Considering how emotional Godspeed You! Black Emperor's particular type of post-rock tends to be, it's fairly surprising (and disappointing) that they seem to keep an emotional distance from their audience throughout the album. The mish-mash of spoken word segments with ambiance and steady crescendos only works if it entreats a subjective response from the listener, but Godspeed performs their music with a certain rigid quality; more akin to an orchestra, it snuffs out any personal imprint in favour of colouring within the lines of the composition. Yet, I don't think staying true to the composition and sincerity are mutually exclusive; Explosions in the Sky's music has always felt purposefully composed, and listening to some of their best work it feels like I could be hearing them in some resonant living room-space. Godspeed You! Black Emperor are much more aloof; very little seems to have been bred out of spontaneity, and even the smallest details appear to be the product of forethought. It's as if they've erected the album as a sort of monolith; the two options given to the listener are to stay away from it, or solemnly appreciate it from arm's length. This is not necessarily a bad thing in of itself, but in the case of Lift Yr. Skinny Fists, I'm a little puzzled that such an academic stance would be taken with such a subjective piece of art.

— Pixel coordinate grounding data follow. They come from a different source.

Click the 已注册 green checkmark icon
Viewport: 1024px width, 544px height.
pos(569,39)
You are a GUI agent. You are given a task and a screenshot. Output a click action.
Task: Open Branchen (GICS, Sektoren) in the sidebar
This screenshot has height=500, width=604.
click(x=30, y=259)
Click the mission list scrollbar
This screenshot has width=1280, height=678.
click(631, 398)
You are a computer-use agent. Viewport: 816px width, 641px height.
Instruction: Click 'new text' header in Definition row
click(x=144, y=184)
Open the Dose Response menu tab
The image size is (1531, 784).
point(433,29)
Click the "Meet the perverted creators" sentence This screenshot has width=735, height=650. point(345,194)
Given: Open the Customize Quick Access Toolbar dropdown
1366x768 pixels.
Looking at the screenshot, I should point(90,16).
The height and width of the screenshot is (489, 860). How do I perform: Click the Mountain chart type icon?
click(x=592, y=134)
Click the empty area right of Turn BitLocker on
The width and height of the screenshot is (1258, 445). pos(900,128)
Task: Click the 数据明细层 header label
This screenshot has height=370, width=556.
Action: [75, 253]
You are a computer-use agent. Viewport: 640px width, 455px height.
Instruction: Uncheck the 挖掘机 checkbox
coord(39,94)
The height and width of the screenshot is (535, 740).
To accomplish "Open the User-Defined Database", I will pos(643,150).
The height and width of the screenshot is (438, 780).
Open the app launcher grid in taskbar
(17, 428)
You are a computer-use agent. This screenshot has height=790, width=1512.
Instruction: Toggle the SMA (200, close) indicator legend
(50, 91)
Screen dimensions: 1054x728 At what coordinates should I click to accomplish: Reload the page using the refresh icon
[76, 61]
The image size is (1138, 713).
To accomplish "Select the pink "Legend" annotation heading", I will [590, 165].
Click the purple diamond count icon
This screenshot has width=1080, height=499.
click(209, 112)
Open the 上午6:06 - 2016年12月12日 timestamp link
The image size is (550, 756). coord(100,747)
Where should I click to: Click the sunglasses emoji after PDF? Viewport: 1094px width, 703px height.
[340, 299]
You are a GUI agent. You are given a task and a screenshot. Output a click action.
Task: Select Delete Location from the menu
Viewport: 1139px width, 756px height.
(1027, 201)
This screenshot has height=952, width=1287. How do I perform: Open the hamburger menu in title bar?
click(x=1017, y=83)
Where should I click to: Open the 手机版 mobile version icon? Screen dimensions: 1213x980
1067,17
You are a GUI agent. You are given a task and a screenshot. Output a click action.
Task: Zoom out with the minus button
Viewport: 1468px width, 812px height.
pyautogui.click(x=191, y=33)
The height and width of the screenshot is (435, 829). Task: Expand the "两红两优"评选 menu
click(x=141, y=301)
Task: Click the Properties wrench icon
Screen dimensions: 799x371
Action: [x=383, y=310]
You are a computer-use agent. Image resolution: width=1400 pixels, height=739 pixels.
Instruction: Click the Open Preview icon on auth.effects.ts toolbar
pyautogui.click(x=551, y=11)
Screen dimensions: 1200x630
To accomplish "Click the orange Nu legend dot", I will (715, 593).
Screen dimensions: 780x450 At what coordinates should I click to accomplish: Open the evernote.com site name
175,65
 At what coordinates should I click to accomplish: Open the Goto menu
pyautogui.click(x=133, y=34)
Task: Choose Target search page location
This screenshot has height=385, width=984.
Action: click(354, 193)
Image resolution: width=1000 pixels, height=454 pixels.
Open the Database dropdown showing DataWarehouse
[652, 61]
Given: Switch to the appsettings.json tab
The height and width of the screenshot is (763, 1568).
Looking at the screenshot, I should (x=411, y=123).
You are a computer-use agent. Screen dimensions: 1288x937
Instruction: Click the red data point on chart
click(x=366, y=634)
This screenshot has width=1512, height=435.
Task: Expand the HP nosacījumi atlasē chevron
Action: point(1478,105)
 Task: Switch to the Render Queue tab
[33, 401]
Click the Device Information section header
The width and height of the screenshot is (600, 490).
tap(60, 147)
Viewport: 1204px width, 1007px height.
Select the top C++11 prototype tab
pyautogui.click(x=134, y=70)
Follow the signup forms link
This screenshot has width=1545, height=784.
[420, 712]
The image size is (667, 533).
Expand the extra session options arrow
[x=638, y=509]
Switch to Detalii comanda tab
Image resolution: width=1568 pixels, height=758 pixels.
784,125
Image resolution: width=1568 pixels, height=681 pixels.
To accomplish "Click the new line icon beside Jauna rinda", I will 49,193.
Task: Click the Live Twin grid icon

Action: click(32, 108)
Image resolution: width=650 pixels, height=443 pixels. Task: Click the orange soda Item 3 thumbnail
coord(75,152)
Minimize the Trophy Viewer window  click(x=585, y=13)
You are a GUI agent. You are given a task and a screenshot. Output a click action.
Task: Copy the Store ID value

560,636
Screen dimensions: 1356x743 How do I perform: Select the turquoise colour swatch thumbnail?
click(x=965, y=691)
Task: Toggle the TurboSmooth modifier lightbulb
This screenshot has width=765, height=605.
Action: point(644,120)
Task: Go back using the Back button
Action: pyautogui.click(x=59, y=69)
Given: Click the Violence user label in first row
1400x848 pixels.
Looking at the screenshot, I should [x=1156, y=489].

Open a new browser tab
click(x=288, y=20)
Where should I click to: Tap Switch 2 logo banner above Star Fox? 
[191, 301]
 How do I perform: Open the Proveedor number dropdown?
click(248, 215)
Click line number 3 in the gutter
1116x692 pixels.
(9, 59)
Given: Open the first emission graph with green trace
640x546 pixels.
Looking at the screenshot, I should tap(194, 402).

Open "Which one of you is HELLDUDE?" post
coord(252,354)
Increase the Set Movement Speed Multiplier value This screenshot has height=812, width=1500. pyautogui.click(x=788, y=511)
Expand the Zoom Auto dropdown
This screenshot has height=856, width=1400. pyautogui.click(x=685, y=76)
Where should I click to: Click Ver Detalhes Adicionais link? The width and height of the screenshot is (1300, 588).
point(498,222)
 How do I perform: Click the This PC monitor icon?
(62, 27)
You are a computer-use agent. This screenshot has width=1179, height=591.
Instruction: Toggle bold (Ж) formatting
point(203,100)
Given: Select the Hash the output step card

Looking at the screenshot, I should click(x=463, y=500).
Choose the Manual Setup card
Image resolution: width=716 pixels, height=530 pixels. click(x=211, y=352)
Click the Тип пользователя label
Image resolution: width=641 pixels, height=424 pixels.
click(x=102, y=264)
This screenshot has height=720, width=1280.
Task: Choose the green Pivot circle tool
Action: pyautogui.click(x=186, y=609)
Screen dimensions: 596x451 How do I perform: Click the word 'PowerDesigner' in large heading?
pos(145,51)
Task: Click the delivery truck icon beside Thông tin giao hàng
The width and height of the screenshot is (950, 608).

So much more than the typical post-rock album, Lift Yr. Skinny Fists Like Antennas to Heaven is one part gorgeously arranged rock orchestra, one part ambient, and one part field recordings and poignant vocal samples. Beyond the more technical points of its production (which is near-perfect for what it sets out to do) the result is an album that could be interpreted a countless number of ways. Like a lot of great art, the experience and interpretation of the album is determined in large part by the inner workings of the person listening to it- I know that could be said for all of music or art, but especially in the case of Lift Yr. Skinny Fists, equally sound and plausible arguments could be made praising or denouncing it, for the sheer sake that it's left to the listener to draw the conclusions themselves. It's wonderfully subjective for such an oddly impersonal album. It's far from being a favourite of mine in post-rock or otherwise, but I'm damned if there aren't few to equal it in terms of scope and depth.